Written problem:
Locate every line in the items below that contains the string "Select", treating case as significant, and copy each of those lines.

━━━ Recorded data ━━━

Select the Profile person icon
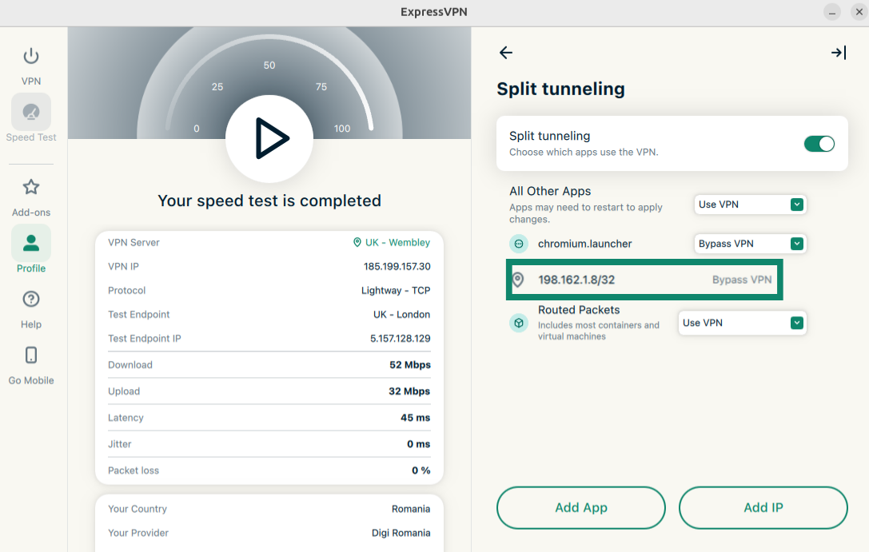This screenshot has height=552, width=869. click(x=31, y=244)
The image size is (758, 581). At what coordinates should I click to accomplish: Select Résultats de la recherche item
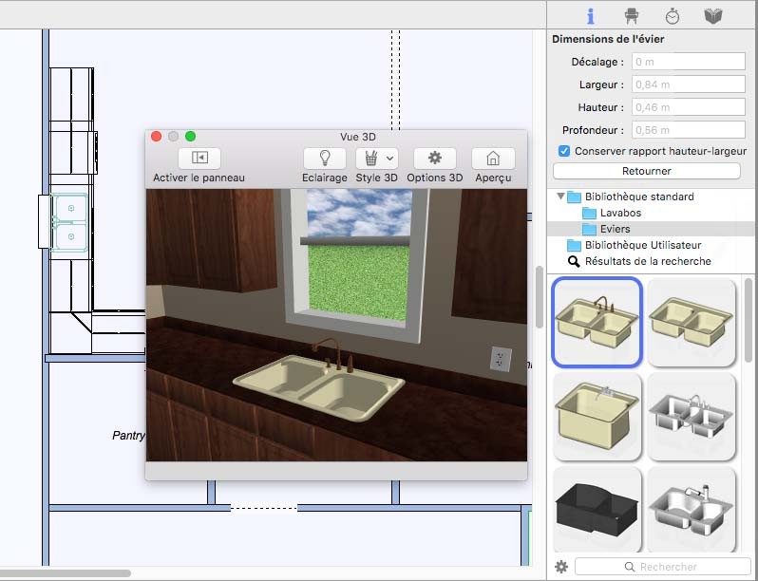[647, 261]
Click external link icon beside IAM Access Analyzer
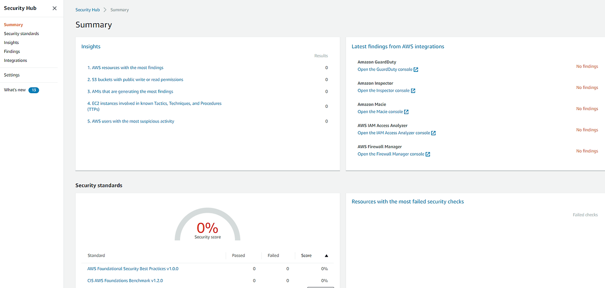605x288 pixels. tap(433, 133)
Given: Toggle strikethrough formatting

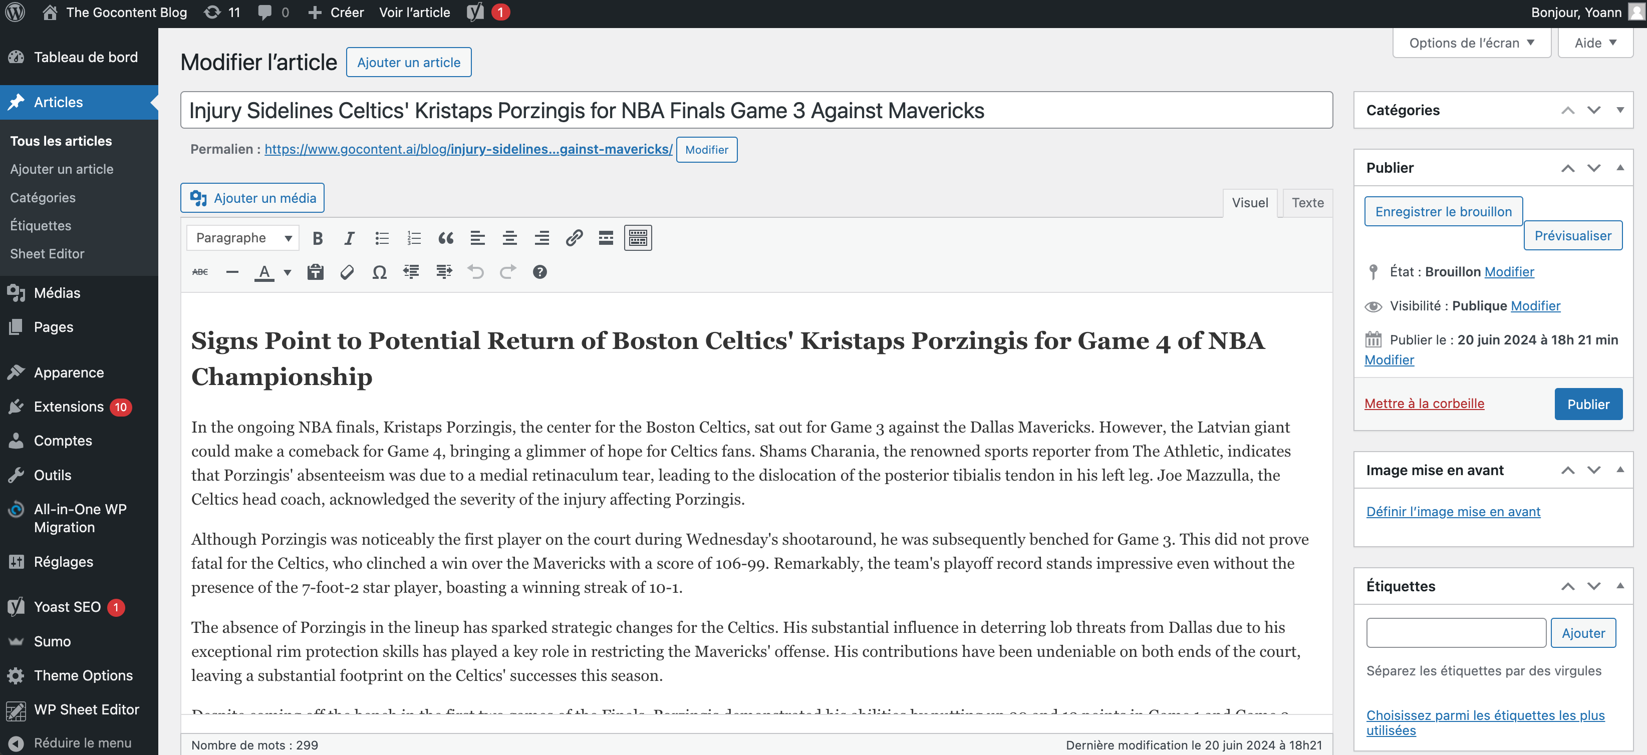Looking at the screenshot, I should pyautogui.click(x=200, y=272).
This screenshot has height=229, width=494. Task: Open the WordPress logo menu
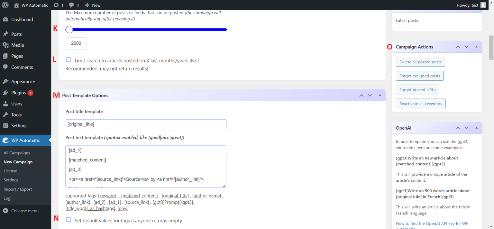click(5, 5)
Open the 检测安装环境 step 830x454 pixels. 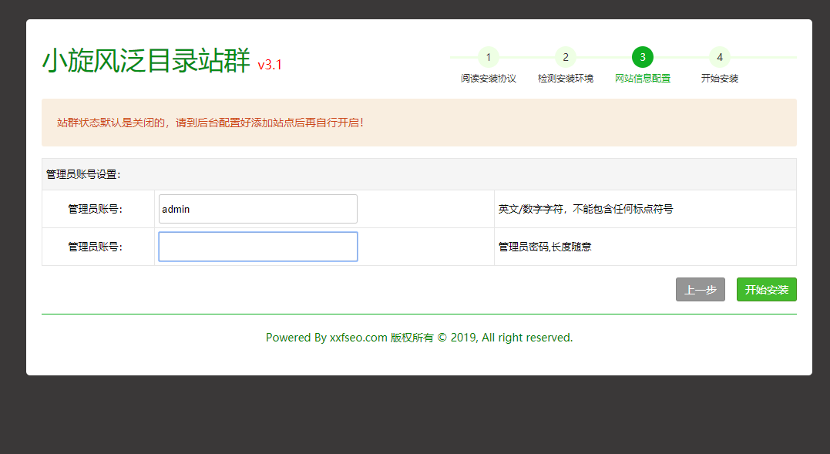click(566, 78)
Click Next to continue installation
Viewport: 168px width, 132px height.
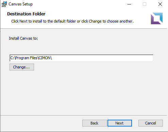coord(120,123)
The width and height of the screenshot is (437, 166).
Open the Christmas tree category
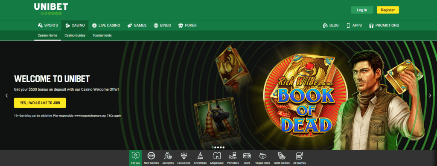(x=200, y=158)
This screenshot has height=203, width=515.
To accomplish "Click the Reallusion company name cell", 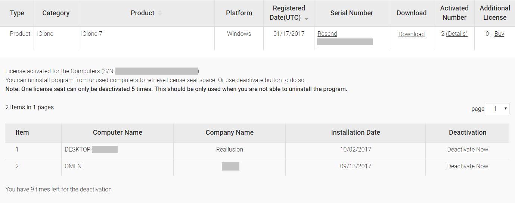I will (x=229, y=149).
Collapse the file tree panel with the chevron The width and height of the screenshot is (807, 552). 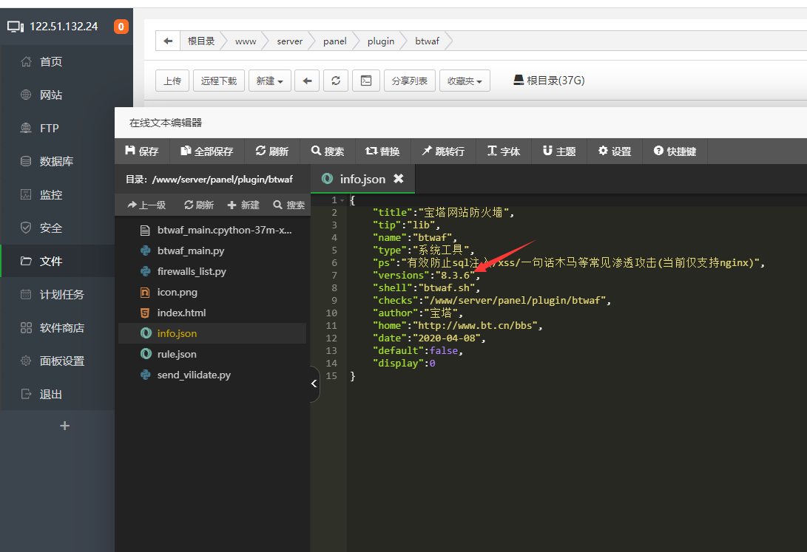pyautogui.click(x=314, y=384)
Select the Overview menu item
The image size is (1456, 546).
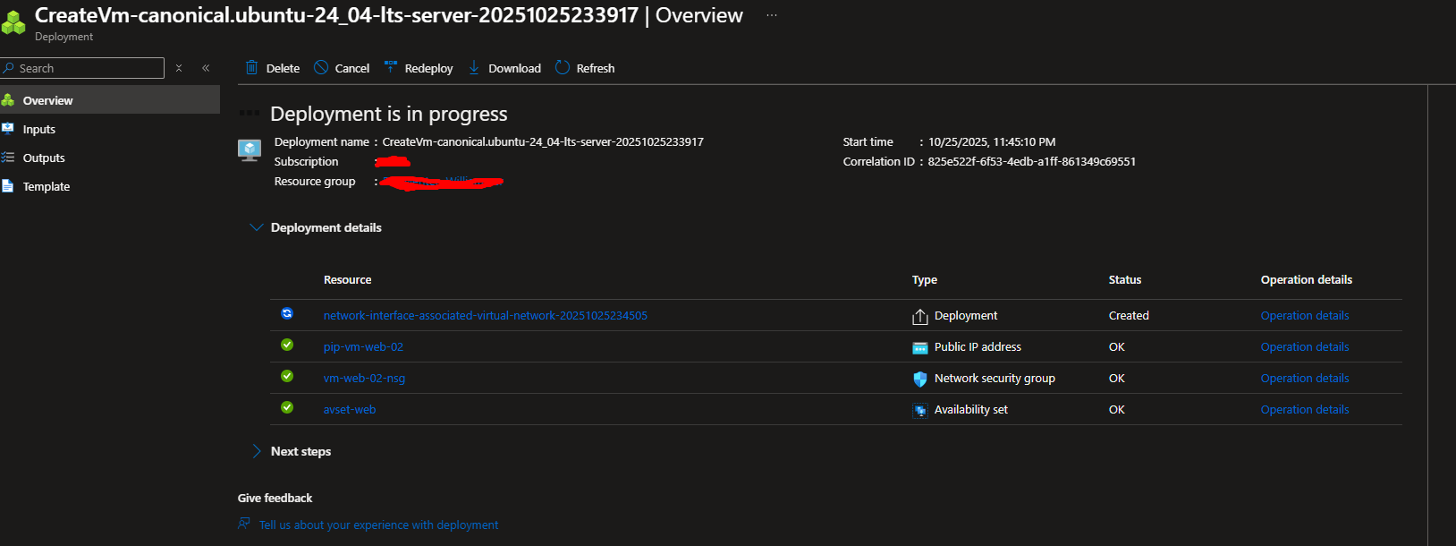[48, 100]
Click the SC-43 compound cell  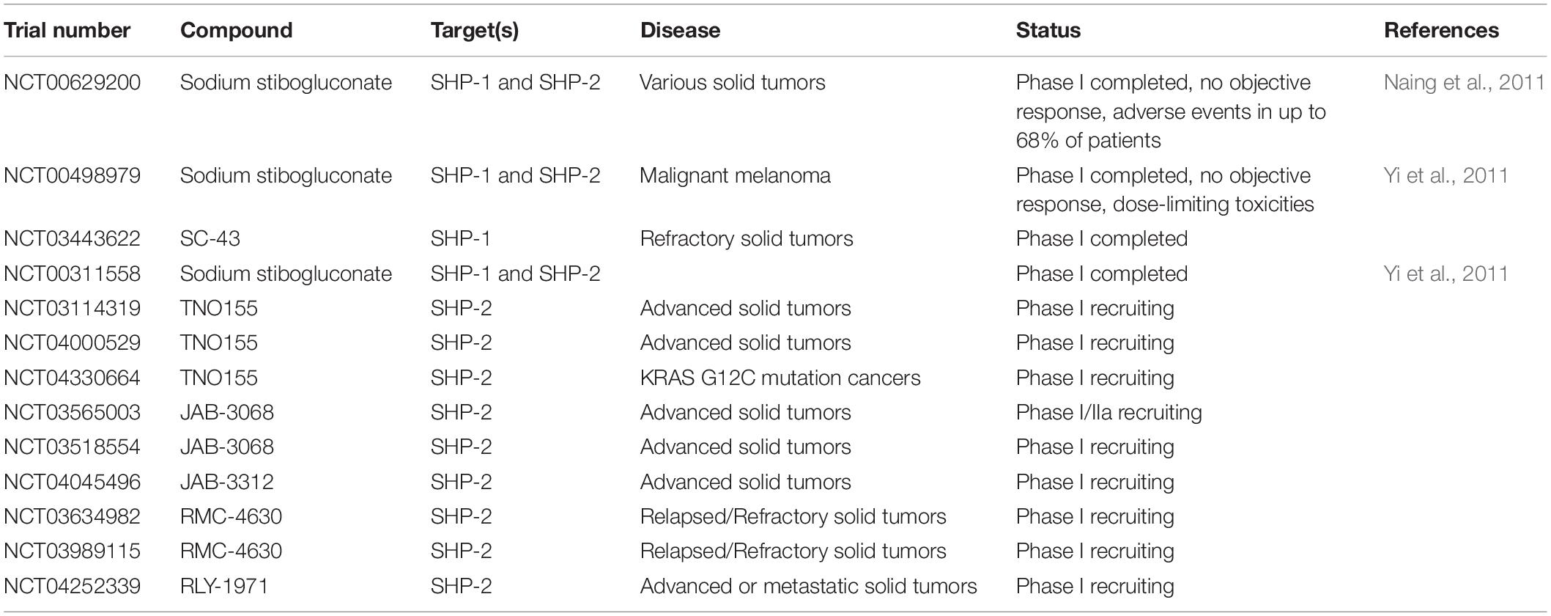(210, 238)
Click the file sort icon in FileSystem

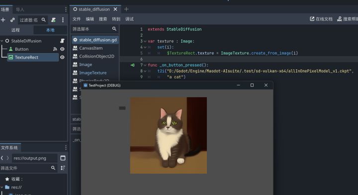click(x=63, y=168)
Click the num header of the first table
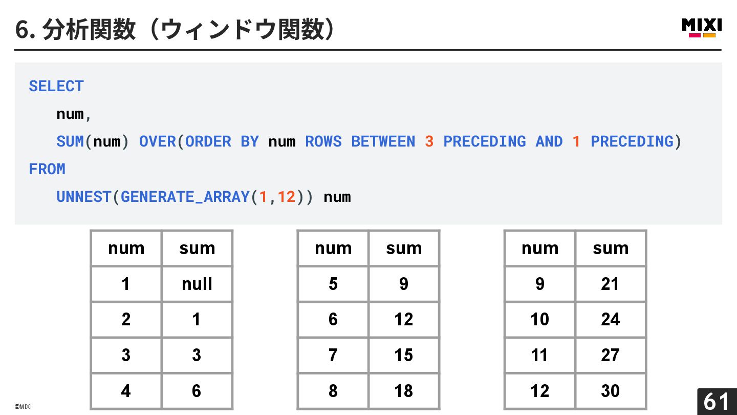The height and width of the screenshot is (415, 737). [126, 248]
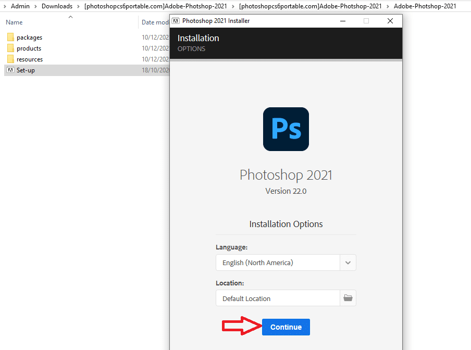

━━━

Solution to the exercise:
Select the Profile person icon
The image size is (758, 581). At what coordinates should I click to accomplish: Select Résultats de la recherche item
Select the Overview menu item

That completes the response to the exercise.